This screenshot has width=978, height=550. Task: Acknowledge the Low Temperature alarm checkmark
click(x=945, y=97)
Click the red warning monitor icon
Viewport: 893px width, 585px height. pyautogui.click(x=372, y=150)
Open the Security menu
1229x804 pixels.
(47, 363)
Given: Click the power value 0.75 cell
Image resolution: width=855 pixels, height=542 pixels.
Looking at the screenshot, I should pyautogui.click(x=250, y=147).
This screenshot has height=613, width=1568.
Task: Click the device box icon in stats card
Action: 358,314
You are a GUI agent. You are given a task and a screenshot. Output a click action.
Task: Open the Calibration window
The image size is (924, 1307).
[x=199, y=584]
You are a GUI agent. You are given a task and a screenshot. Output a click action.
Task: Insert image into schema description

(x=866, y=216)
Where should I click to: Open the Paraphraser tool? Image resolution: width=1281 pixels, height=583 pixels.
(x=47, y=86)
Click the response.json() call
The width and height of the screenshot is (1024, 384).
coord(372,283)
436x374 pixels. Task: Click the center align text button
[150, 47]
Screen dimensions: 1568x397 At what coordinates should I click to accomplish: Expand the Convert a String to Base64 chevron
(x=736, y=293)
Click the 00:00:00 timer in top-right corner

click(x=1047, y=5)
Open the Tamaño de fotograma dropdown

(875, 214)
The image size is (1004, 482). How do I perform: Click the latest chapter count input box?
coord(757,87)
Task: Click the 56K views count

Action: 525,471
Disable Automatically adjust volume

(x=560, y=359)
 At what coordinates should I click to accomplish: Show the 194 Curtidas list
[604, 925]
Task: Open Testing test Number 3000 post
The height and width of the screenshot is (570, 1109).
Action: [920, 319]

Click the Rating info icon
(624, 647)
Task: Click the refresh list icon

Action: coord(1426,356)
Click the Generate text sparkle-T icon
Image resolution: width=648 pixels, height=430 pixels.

__________________________________________________

## Consigna
Actualiza todas las líneas anteriores cambiando "Security" por "Privacy" y deja intacto todo lo demás.

## Resultado obtenido
This screenshot has width=978, height=550. Task: Acknowledge the Low Temperature alarm checkmark
click(x=945, y=97)
Click the red warning monitor icon
Viewport: 893px width, 585px height. pyautogui.click(x=372, y=150)
Open the Privacy menu
1229x804 pixels.
(47, 363)
Given: Click the power value 0.75 cell
Image resolution: width=855 pixels, height=542 pixels.
Looking at the screenshot, I should pyautogui.click(x=250, y=147).
This screenshot has height=613, width=1568.
Task: Click the device box icon in stats card
Action: 358,314
You are a GUI agent. You are given a task and a screenshot. Output a click action.
Task: Open the Calibration window
The image size is (924, 1307).
[x=199, y=584]
You are a GUI agent. You are given a task and a screenshot. Output a click action.
Task: Insert image into schema description

(x=866, y=216)
Where should I click to: Open the Paraphraser tool? Image resolution: width=1281 pixels, height=583 pixels.
(x=47, y=86)
Click the response.json() call
The width and height of the screenshot is (1024, 384).
coord(372,283)
436x374 pixels. Task: Click the center align text button
[150, 47]
Screen dimensions: 1568x397 At what coordinates should I click to accomplish: Expand the Convert a String to Base64 chevron
(x=736, y=293)
Click the 00:00:00 timer in top-right corner

click(x=1047, y=5)
Open the Tamaño de fotograma dropdown

(875, 214)
The image size is (1004, 482). How do I perform: Click the latest chapter count input box?
coord(757,87)
Task: Click the 56K views count

Action: 525,471
Disable Automatically adjust volume

(x=560, y=359)
 At what coordinates should I click to accomplish: Show the 194 Curtidas list
[604, 925]
Task: Open Testing test Number 3000 post
The height and width of the screenshot is (570, 1109).
Action: [920, 319]

Click the Rating info icon
(624, 647)
Task: Click the refresh list icon

Action: coord(1426,356)
Click the Generate text sparkle-T icon
Image resolution: width=648 pixels, height=430 pixels.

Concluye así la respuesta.